Food banks take on a contributor to diabetes: themselves (The New York Times)
Not long ago, the mission of food banks was to relieve hunger with whatever was at hand, including salty canned goods or even potato chips. Many who depend on food pantries are, however, obese and diabetic rather than underfed. In 2014, one third of the 15.5 million households served by Feeding America, the nation’s largest hunger-relief organization, reported that a household member had diabetes. Now researchers have begun pursuing innovative methods to address Type 2 diabetes among people who rely on food banks.
New study helps determine which older adults might need help taking medications (Science Daily)

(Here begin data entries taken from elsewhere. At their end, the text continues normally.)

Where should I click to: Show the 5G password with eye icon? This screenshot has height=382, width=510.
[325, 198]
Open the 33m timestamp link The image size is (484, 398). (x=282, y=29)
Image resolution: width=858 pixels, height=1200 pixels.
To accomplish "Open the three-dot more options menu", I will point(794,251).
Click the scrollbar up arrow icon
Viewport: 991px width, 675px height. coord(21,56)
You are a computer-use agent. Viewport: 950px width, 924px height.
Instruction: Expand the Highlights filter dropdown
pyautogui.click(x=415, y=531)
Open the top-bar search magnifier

As age increases, older adults can develop problems taking their medications. In a study published in the Journal of the American Geriatrics Society, researchers investigated this issue using data from the 10-year Duke University Established Populations for Epidemiologic Studies of the Elderly (EPESE) study. They examined data from 4,106 African American and Caucasian older adults living in five counties in North Carolina. The study found that people aged 80 and older were 1.5 to 3 times as likely to need help with their medications as were people aged 65 to 69. Men were 1.5 to 2 times as likely as women to need help. The odds of needing help were 3 to 5 times greater among people with memory challenges.
Novel controller allows video gamer who lacks hands to compete with his feet (Science Daily)
Engineering graduate students at Johns Hopkins University, one of whom lost his hands to meningitis, have designed and built a foot-activated video game controller. The sandal-like controller allows a player to control on-screen action with his or her feet. Beneath each shoe’s padding are three sensors that can pick up various foot movements, such as tilting or raising the front or heel of each foot. In its most basic setup, two of the high-tech shoes can control eight different game buttons. However, the inventors say that with practice, this number could increase to as many as 20 buttons.
Hug machine puts the squeeze on autism (Gizmag)
Professor Mary Temple Grandin, who has autism and is an outspoken advocate for people with autism spectrum disorders, invented what is known as a “hug machine” designed to calm hypersensitive people by gently exerting even pressure along their bodies. Denmark’s Gloria Mundi Care is now offering a commercial version, called the OrbisBox. The idea behind the device is simple: Users start by lying down on their back or on either side. Fabric-covered polyurethane foam side panels then slowly move in and press against them from the sides. The amount of pressure can be adjusted in 5-kilogram increments from levels of 20 to 30 kilograms (22 to 66 lbs), with users able to get out at any point they want. Users can also activate colored LED lighting and soothing music played through Bose speakers. The article includes a video demonstrating the technology.